Look through the records below for the word "Expand". Report how many lines have it, and only that number.

- - - - -

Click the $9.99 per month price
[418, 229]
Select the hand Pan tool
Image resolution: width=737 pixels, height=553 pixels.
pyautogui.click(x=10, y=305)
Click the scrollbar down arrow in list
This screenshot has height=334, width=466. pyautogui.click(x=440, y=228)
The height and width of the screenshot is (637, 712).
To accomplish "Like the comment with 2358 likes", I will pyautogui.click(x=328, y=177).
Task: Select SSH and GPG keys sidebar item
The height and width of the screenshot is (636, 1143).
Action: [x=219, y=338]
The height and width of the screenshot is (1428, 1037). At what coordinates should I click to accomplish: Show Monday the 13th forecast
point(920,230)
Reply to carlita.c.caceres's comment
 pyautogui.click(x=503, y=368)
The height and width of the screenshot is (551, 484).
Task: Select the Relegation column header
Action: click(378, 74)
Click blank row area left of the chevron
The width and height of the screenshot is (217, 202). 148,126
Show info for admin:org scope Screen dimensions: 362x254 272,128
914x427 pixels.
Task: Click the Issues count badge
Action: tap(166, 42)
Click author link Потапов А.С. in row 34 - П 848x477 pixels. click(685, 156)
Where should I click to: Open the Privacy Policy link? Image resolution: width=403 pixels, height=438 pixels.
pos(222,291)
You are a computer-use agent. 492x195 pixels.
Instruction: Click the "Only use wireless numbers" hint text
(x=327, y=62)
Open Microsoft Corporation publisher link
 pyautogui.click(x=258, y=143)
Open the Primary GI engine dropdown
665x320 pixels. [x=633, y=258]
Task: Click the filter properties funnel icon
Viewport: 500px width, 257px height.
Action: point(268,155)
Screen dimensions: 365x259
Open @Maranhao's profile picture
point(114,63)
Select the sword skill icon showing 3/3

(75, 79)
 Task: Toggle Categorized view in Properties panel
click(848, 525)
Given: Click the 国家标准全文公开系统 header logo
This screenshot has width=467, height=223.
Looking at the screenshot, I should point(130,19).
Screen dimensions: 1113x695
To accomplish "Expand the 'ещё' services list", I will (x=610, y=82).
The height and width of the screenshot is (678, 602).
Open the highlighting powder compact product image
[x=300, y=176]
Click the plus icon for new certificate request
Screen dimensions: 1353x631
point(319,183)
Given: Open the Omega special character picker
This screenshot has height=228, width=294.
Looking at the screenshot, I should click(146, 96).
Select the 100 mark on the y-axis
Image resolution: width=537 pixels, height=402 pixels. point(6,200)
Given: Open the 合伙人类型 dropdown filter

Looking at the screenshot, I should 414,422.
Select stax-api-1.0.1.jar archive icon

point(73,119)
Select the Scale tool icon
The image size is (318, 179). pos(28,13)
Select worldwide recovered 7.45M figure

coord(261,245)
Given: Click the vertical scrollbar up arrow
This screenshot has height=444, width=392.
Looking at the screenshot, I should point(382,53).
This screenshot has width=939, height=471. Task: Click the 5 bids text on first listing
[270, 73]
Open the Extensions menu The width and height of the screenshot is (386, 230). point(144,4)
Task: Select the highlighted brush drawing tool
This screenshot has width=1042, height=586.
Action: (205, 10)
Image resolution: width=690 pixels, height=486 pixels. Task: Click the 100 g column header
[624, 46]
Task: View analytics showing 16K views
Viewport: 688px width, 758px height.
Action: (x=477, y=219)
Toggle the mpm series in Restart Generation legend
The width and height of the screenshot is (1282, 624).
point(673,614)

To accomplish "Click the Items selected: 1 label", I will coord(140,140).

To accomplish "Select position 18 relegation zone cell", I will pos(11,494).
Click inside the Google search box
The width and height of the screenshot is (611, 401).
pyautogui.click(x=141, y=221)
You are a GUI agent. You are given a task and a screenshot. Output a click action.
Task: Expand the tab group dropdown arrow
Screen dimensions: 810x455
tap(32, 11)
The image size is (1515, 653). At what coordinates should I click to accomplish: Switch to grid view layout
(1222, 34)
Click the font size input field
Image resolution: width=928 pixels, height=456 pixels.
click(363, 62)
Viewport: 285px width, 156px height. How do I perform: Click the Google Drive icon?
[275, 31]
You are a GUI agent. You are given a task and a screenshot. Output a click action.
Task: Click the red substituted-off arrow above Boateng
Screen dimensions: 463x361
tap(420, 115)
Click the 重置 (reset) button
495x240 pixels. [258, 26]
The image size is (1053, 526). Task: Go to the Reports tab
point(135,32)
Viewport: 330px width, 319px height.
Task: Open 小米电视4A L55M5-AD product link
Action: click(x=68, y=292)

- - - - -

Solved problem = 2